> **What is expected**:
In the listing, take the lines from the one containing "How do I perform: Click the 3" through the one containing "(x=271, y=1088)". Format them as a Markdown table with a "No." column for the row number and an "Entry" column for the line, and leave out blank lines.

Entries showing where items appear
########################################

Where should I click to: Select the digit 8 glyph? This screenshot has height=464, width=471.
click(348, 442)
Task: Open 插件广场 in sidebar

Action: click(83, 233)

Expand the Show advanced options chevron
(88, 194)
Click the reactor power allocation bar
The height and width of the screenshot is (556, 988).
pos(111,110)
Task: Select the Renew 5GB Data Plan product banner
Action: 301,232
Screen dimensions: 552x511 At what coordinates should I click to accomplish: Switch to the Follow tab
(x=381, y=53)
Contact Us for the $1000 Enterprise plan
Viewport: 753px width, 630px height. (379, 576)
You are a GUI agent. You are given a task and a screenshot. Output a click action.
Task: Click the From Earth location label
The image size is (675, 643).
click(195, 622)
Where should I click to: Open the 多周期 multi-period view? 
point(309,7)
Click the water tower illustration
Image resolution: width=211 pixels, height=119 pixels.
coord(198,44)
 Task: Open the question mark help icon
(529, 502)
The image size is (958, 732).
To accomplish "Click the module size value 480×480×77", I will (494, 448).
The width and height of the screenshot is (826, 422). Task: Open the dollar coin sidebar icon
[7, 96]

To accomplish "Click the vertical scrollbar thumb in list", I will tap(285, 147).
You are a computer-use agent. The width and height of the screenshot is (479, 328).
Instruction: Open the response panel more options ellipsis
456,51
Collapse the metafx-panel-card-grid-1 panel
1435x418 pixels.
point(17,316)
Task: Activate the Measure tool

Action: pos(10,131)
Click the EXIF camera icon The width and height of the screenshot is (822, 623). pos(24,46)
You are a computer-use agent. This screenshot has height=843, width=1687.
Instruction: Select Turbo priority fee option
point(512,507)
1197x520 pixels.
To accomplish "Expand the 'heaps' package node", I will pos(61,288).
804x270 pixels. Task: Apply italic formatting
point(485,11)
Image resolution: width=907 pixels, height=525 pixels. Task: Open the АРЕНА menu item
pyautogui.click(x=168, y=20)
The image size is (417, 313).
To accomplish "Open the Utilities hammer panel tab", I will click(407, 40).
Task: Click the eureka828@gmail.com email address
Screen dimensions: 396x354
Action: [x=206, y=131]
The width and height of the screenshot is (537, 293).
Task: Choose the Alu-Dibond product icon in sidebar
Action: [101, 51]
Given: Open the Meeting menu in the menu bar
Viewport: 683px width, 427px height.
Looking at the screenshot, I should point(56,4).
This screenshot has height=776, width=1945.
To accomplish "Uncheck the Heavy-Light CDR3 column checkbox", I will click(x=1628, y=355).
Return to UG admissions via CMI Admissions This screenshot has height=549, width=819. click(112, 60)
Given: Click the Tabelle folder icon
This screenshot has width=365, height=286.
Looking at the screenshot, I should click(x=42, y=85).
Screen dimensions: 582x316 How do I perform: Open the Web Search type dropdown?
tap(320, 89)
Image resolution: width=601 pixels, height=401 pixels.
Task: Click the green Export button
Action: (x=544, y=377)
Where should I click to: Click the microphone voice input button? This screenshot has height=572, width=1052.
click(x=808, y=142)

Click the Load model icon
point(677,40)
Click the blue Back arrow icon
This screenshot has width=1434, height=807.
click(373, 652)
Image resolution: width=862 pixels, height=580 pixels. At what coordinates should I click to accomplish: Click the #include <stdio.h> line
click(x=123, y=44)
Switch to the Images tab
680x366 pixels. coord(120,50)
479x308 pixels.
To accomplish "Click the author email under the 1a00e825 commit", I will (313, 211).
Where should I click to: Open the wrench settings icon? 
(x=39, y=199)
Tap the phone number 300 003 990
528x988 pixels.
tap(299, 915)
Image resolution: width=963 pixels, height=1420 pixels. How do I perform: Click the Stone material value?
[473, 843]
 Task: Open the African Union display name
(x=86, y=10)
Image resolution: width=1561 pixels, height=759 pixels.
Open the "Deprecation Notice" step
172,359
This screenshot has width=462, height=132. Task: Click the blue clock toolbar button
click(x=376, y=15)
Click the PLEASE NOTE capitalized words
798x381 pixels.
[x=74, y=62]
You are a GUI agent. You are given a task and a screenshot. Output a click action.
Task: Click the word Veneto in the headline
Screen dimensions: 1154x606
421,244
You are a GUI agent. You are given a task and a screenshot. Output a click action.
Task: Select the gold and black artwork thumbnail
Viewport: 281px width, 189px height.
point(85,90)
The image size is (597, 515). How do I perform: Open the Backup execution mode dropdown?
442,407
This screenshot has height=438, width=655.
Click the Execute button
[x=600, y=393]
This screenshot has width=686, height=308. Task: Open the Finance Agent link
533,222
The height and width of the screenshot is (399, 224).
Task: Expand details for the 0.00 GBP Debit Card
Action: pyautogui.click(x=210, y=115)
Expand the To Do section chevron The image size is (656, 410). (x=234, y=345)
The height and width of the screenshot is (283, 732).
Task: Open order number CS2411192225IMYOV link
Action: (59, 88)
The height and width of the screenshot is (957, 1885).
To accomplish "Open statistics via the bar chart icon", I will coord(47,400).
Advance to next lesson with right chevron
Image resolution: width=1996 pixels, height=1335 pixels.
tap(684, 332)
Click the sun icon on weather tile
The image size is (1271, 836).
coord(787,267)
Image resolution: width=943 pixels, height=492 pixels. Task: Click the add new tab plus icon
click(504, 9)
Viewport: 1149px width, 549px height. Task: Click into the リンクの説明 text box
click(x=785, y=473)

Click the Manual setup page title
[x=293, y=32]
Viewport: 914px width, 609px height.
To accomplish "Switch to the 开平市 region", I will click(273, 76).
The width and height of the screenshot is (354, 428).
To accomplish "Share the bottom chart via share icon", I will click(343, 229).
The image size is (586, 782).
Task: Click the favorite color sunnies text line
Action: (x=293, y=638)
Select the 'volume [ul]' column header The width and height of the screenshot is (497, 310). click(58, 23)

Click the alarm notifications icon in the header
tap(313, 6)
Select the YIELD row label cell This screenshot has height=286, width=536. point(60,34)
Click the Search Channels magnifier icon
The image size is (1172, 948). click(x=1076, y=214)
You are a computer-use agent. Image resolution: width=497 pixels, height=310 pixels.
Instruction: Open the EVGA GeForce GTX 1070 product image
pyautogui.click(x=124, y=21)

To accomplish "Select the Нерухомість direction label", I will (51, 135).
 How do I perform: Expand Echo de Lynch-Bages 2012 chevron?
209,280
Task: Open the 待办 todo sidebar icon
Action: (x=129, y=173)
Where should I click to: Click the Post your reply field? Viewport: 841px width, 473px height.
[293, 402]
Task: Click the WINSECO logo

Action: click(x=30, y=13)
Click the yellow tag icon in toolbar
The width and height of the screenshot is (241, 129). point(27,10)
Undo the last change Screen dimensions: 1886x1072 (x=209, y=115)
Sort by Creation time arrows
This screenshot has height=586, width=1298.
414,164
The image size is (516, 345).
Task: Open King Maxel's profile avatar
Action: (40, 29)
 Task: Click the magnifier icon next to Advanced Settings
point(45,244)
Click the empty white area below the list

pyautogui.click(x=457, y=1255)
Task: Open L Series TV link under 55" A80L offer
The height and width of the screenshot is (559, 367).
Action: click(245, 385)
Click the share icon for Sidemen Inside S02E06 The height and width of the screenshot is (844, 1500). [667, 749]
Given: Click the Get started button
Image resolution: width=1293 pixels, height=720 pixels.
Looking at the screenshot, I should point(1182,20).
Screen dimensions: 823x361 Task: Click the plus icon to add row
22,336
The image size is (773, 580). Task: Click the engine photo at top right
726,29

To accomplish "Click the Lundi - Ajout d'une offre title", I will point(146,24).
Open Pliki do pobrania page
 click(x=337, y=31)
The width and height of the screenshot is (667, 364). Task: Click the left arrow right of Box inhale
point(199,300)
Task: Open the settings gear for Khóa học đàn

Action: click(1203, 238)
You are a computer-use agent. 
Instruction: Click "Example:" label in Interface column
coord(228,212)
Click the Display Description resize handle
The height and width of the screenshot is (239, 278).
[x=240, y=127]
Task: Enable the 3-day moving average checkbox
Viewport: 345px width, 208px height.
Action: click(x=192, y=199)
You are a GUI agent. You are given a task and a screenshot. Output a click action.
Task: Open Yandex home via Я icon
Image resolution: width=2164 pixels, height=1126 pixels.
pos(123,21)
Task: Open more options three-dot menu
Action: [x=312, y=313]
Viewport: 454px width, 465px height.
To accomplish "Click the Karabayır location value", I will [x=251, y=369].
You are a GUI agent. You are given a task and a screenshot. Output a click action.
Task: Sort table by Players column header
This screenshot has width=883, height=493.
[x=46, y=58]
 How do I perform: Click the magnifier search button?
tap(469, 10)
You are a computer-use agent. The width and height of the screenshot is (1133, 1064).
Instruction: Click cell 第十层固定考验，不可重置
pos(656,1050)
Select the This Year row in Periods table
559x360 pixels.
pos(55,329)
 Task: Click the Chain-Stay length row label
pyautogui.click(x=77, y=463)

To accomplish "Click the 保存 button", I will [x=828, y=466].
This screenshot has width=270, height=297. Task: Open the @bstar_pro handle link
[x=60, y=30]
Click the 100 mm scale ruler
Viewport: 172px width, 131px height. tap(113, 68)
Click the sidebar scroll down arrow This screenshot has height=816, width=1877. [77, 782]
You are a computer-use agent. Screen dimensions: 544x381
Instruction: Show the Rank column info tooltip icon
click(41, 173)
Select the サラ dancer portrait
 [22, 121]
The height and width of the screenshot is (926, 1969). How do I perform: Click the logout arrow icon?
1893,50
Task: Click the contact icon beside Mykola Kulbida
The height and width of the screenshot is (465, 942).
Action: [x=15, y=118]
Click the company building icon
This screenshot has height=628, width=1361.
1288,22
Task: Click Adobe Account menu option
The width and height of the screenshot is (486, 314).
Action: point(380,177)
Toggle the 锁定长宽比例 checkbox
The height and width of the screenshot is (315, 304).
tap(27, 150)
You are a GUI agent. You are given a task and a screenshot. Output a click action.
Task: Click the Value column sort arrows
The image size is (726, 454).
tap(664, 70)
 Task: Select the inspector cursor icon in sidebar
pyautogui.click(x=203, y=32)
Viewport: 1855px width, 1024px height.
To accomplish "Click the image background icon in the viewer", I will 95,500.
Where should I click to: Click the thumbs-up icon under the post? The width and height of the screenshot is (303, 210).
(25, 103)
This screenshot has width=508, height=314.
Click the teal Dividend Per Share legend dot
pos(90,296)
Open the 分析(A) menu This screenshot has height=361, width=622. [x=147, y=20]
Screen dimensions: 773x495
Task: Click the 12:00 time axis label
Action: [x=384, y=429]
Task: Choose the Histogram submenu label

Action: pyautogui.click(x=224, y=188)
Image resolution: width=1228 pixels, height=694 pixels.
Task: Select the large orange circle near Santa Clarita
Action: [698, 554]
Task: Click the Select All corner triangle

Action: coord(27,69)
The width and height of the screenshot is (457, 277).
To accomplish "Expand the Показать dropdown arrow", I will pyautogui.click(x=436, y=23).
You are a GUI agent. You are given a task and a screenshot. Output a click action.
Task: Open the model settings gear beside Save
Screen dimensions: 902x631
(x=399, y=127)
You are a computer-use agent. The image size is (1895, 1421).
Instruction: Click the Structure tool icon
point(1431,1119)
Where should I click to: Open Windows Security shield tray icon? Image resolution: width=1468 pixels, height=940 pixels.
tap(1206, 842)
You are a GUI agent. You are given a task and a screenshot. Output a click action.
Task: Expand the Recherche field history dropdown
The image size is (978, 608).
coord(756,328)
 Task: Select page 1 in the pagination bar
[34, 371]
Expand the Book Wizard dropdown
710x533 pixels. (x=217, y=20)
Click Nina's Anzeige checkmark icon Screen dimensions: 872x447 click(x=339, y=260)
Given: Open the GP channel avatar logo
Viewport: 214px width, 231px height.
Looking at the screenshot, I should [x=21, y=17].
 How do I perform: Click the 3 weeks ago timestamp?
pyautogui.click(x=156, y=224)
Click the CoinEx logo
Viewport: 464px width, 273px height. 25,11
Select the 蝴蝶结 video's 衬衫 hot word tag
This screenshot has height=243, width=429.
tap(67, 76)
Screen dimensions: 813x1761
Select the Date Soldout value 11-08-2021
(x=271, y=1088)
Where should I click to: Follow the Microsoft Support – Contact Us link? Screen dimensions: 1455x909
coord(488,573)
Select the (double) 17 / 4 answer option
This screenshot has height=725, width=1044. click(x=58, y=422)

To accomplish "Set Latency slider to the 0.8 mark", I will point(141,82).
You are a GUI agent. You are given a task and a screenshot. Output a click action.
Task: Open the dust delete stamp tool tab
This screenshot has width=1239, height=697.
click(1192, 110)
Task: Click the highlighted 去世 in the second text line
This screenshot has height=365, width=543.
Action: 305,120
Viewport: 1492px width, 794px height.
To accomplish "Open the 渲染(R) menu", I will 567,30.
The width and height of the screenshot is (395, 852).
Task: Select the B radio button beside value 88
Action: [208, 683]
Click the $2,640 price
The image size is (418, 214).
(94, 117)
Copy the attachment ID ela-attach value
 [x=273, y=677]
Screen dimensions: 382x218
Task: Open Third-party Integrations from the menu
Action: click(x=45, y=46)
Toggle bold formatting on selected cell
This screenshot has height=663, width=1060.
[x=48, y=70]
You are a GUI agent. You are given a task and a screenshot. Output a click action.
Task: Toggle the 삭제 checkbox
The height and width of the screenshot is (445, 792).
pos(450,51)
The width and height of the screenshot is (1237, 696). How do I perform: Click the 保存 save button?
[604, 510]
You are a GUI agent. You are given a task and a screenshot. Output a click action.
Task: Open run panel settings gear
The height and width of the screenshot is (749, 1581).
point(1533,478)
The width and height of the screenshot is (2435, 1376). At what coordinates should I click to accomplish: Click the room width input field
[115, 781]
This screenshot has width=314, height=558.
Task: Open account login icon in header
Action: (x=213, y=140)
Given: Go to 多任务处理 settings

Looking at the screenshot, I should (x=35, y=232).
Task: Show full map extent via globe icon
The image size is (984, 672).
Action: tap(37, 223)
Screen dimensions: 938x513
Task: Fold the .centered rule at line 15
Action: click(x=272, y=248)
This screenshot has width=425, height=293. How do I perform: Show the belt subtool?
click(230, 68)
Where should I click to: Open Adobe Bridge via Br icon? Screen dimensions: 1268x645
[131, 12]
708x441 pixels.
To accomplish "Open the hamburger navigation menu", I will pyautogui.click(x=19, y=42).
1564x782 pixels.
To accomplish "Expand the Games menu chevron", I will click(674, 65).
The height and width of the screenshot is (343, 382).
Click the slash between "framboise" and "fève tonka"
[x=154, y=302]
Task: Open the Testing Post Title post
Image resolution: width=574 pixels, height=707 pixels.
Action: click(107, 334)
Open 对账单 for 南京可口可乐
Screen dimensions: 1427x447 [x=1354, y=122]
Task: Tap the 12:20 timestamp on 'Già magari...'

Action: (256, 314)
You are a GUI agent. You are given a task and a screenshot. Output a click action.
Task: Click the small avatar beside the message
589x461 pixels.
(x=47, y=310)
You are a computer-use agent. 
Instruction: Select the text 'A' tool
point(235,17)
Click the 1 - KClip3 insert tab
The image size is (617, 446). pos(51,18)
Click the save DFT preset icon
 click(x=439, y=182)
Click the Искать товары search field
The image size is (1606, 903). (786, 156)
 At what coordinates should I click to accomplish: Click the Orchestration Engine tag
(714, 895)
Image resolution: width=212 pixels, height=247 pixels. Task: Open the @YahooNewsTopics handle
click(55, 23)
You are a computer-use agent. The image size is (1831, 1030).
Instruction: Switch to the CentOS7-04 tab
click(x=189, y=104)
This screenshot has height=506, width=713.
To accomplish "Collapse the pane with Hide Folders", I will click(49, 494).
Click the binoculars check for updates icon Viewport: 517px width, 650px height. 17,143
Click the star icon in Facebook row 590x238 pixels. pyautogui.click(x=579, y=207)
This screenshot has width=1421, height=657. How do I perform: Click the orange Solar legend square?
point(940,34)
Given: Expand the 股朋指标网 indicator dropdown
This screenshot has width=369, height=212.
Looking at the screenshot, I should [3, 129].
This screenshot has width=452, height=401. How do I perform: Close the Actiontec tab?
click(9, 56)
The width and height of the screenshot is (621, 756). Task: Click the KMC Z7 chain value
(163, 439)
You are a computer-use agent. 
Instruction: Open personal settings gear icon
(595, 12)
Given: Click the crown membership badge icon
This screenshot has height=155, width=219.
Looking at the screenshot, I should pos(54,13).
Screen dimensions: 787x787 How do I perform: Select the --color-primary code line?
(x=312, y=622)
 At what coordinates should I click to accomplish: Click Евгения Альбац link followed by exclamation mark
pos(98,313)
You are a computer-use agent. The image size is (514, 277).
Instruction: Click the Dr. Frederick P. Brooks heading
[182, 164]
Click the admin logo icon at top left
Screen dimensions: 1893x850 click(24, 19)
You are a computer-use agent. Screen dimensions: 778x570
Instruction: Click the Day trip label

########################################

> **Answer to the problem**:
| No. | Entry |
|---|---|
| 1 |  How do I perform: Click the 3 weeks ago timestamp? |
| 2 | pyautogui.click(x=156, y=224) |
| 3 | Click the CoinEx logo |
| 4 | Viewport: 464px width, 273px height. 25,11 |
| 5 | Select the 蝴蝶结 video's 衬衫 hot word tag |
| 6 | This screenshot has height=243, width=429. |
| 7 | tap(67, 76) |
| 8 | Screen dimensions: 813x1761 |
| 9 | Select the Date Soldout value 11-08-2021 |
| 10 | (x=271, y=1088) |